Kenya Revenue Authority (KRA) has refused to renew Keroche Breweries’ excise licence for the new financial year, a move that has threatened to collapse the alcohol manufacturer’s operations.
KRA in a letter sent to Keroche last week says the alcohol manufacturer has been stating incorrect excise duty rates while filing its returns, and resultantly owes the taxman huge sums of money. KRA however does not indicate how much the brewer owes it.
The taxman adds that Keroche did not attach copies of its tax compliance certificate and those of its directors while applying for renewal of its licence in January. It has now ordered the brewer to cease production of any taxable goods, and to return unused excise stamps it was issued.

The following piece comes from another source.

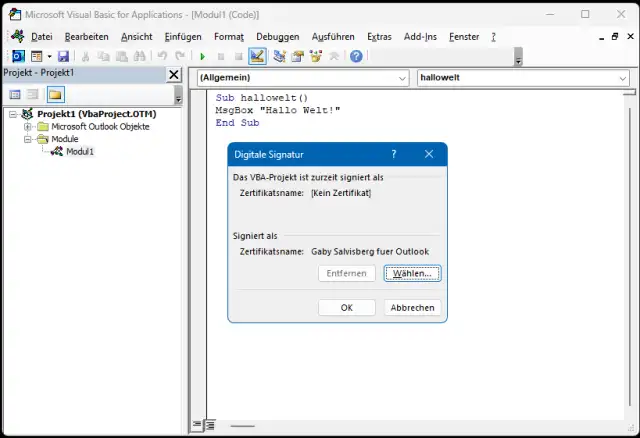640x438 pixels.
Task: Select Modul1 in the project tree
Action: [x=79, y=152]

“Reference is made to our letter to you dated February 4 indicating that you failed to submit copies of valid tax compliance certificates for the company and its directors. In addition, your company has failed to declare correct excise duty rates, resulting to huge tax arrears.

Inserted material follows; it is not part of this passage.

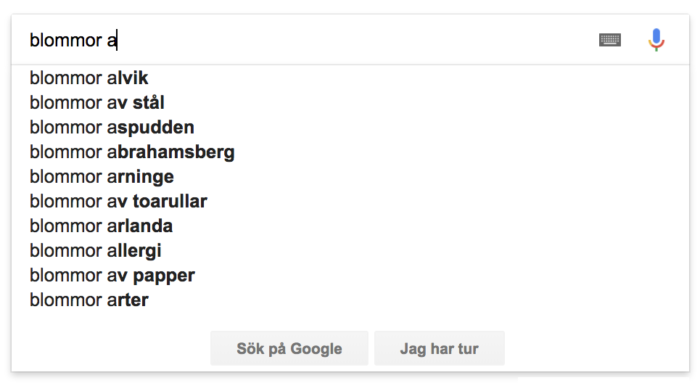Start voice search with the microphone icon
Image resolution: width=700 pixels, height=383 pixels.
click(656, 40)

“You are forthwith required to cease manufacture of excisable goods, pay excise for all goods manufactured by you, return all unused excise stamps issued to you by KRA,” the letter reads.

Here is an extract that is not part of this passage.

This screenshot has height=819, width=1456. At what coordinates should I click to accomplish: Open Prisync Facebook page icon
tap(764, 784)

Keroche yesterday moved to court seeking to compel the taxman to reverse its decision, as it holds that KRA was yet to issue it with tax compliance certificates at the time it applied for renewal of the licence.
The brewer adds that its directors are separate legal entities hence asking for their tax compliance certificate is illegal.
KRA has also cited the Kenya Bureau of Standards’ cancellation of Keroche’s licence to produce its Crescent gin, brandy and whisky brands. The cancellation has since been revoked by High Court Judge George Odunga following a series of suits from various manufactures, including Keroche.
Keroche now says the taxman can recover undeclared revenue, and that rejecting its licence could cripple its operations despite the millions of shillings it contributes in taxes every year.
The brewer’s managing director Kabutha Nduati adds that her firm had a legitimate expectation that its licence would be renewed after KRA failed to determine its application long after the 30 days stated in law.
“Keroche was not provided with any cogent reason as to why its application for renewal was rejected. KRA which was mandated to consider the application within 30 days from the date it was filed failed to communicate any decision to Keroche. It’s absurd for KRA to require Keroche to submit documents and information which is issued by it,” the brewer says.